Fusion has long been considered the Holy Grail for sustainable power generation, and has promised to deliver clean, limitless, safe energy to the world. However, until now no fusion device has yet operated in breakeven conditions. That is, producing more fusion power than the external heating used to maintain the plasma at the needed temperature. Looking ahead at the design and construction of fusion power plants, scientists first need to understand the physics of burning plasmas in such reactor-relevant conditions. To this end, the Massachusetts Institute of Technology has partnered with the private company Commonwealth Fusion Systems to design, build and operate SPARC, a medium-size tokamak-type fusion device capable of sustaining plasmas that produce at least twice as much power than introduced in the plasma (Q> 2, in fusion jargon).

Historically, fusion devices have been designed based on empirical data from past experiments, looking back at decades of experimental plasma physics research and tens of existing machines to estimate the performance of proposed designs.
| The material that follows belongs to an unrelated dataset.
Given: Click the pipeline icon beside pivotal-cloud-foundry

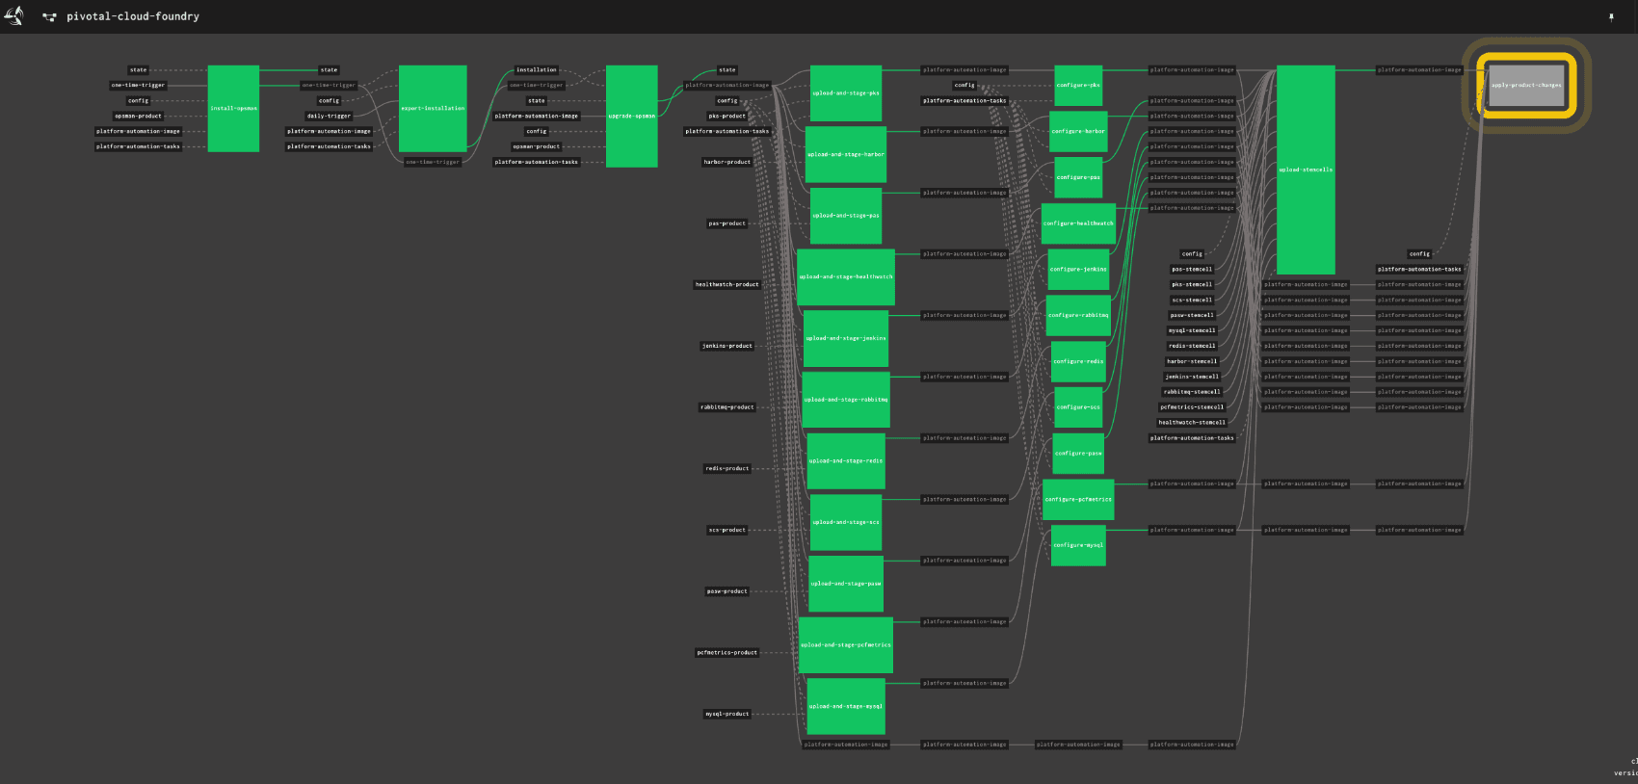Looking at the screenshot, I should coord(49,17).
However, thanks to world-wide efforts in developing and validating plasma physics theory and simulations, physics-based models of the SPARC tokamak are also being used during machine design and the planning of its research program. The combination of this physics knowledge along with empirical estimates are very beneficial to ensure the success of the SPARC program. Motivated by this, the processes that govern the performance of the SPARC tokamak have been modeled in state-of-the-art plasma physics simulations.
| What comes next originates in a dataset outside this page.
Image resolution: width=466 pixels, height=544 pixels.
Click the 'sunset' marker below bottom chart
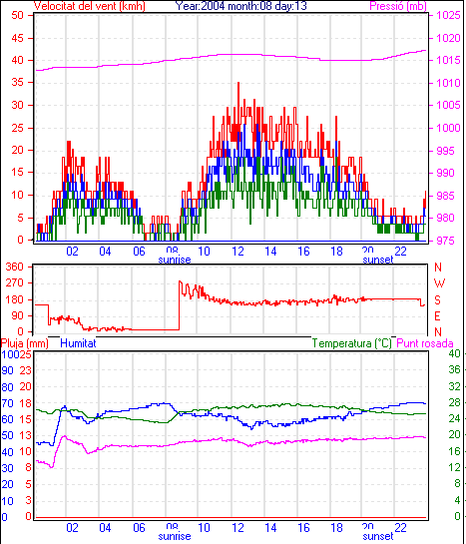[378, 536]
Burning plasmas can be seen as a soup of charged particles, electrons and ions, confined by strong magnetic fields inside a vacuum chamber. Fusion occurs when the temperature and density of the plasma are high enough. In SPARC, charged particles will be confined by very high magnetic fields, thanks to new high-temperature superconductor technology, and the external heating power to the plasma will be delivered by electromagnetic waves. The confinement of energy and particles in tokamaks like SPARC is determined predominantly by instabilities in the plasma at a wide range of spatial scales, while the heating requires the efficient propagation and absorption of electromagnetic waves in the hot plasma. Both the wave heating and the confinement of energy and particles have been modelled in plasma physics simulations of SPARC. These expensive computer simulations are capable of modeling fusion reactions and also account for the plasma self-heating by the reaction products, providing a comprehensive view of the complicated processes and synergies that take place in the core of the SPARC tokamak. This allows the evaluation of fusion performance from a theoretical point of view that can be compared to the empirical estimates.
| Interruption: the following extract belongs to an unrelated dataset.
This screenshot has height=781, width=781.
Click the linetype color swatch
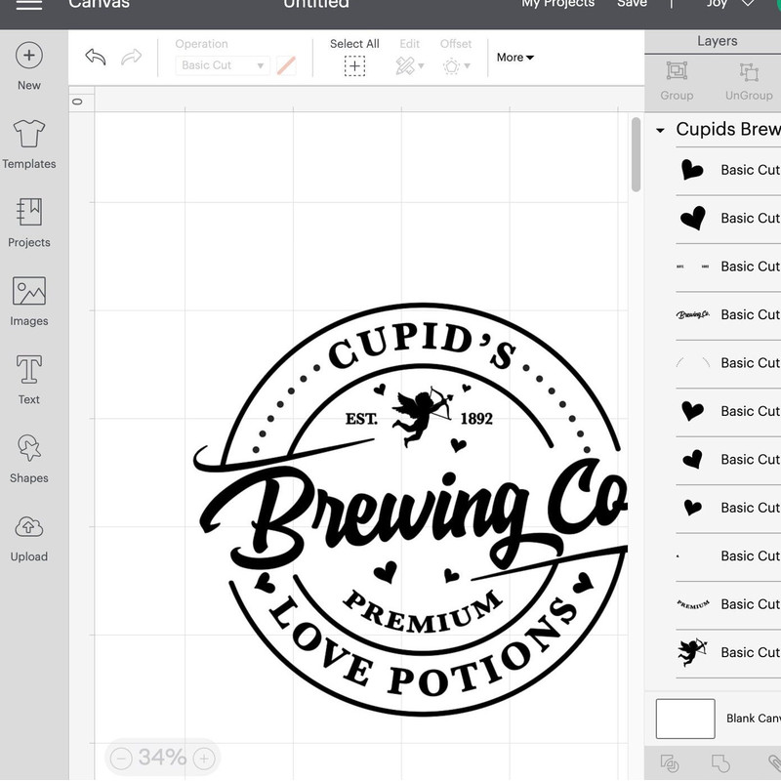tap(284, 64)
Both empirical predictions with the conservative assumptions used for ITER and physics-based simulations predict that SPARC will readily generate ten times the energy that is required to heat up the plasma (Q ≈ 10), significantly above its mission objective (Q> 2). This provides ample margin and confidence that the SPARC program will be successful in reaching its scientific goals and will allow the thorough study of burning plasma regimes in compact, high-field fusion devices. This will be a crucial step that, along with the validation of present plasma physics models and simulations, will pave the way towards the design and optimization of affordable fusion power plants.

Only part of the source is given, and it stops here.